Lynae’s history with the court system is sadly all too common, but it might be her experience with a social worker that instills hope. She considers herself blessed, crediting the beginnings of her recovery to a wonderful social worker who stuck by her side and who never made her feel like she was less than anyone else. With her social worker, Lynae received resources to enter treatment and to grasp the basics of daily life like showering, feeding herself, and “all the things that come along with being human.”

While parents concurrently navigate social workers, court dates, and the dependency system, a genuine support system often makes all the difference. The differences made in Lynae’s life because of a compassionate worker are differences she now wants to bring to the lives of others.

“We get to be there right at the beginning; we get to help them try. We can show them, yes, the system sucks, but this is what we need to do.”

But while parents are dealing with all of that, they still have to deal with their addiction, emotions, and conflicts about their role as a parent. In the midst of the chaos, Lynae is here to reassure parents that their addiction doesn’t mean they don’t love their children more than anything in the world. They still have a chance to be the parent they want to become. Lynae got her chance when she successfully reunited with her daughter less than a year after she was removed.

She now lives as the parent she once dreamed of becoming, enjoying each day with her daughter and an “amazing relationship that couldn’t be closer.”

That’s why Lynae is a parent ally mentor. Her 36 years of addiction are now 36 years of experience, empathy, and preparation for all the roles she fills. “I tell the parents I work with that they can call me even if they are just frustrated and want to vent,” she said She’s the buffer, extending a guiding hand to parents who aren’t sure of the next steps.

The work is challenging, often heartbreaking. But for Lynae, there is no greater reward than seeing parents leave addiction and/or domestic violence behind, with united families by their side.

“I just love being able to watch them grow. It’s so beautiful.”

In the same ways she grew up and became independent, she is now committed to helping others do the same.

This year, Lynae is five years clean.
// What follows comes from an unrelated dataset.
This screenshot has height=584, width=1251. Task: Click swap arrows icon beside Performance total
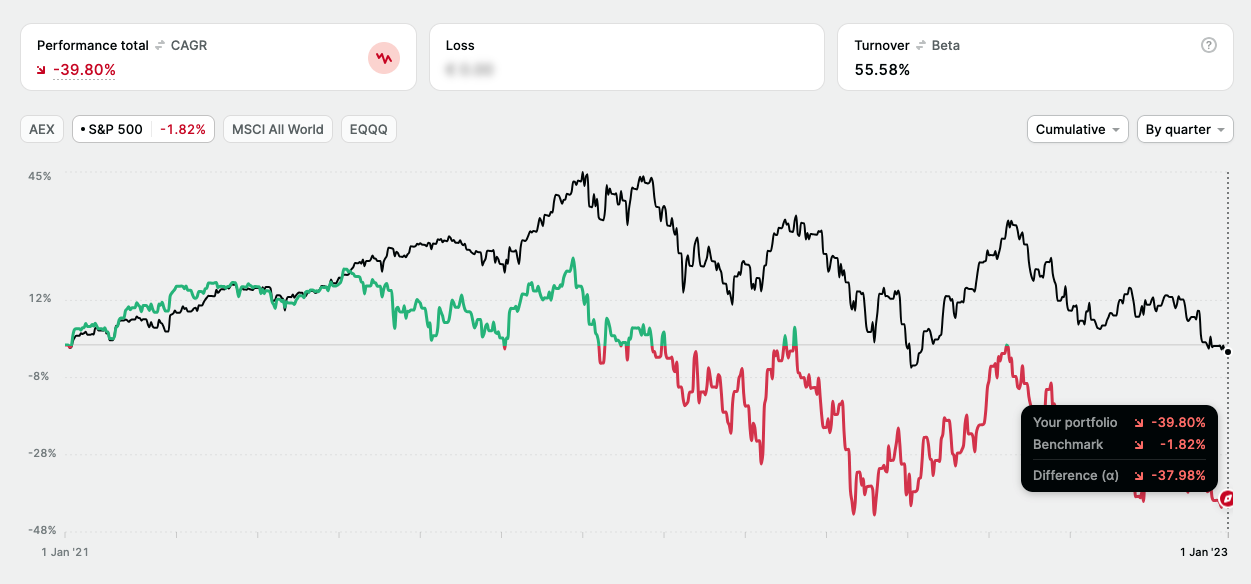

Not only is she a parent ally mentor at Homeward House, but she is also a YWCA Parent For Parent coordinator, a Children’s Home Society of Washington program uniting families dealing with Child Protective Services. When she isn’t building community networks or connecting with parents one-on-one, Lynae is at home, cherishing every second with her daughter, connecting with family, and playing with a granddaughter.

Lynae is a result of living in the solution, a life lesson from her sponsor that she shares. “I’ve been that worst-case scenario girl, saying I’m not going to be able to do it. And I’m going to fail,” she said.

But today, Lynae is no longer a worst-case scenario girl. To live in the solution is to accept that the past can’t be changed and to design the future. It’s the same wisdom she carries within herself that she imparts to the parents she works with:

“Let’s figure out what you’re going to get out of this. Let’s figure out how to make it work for you.”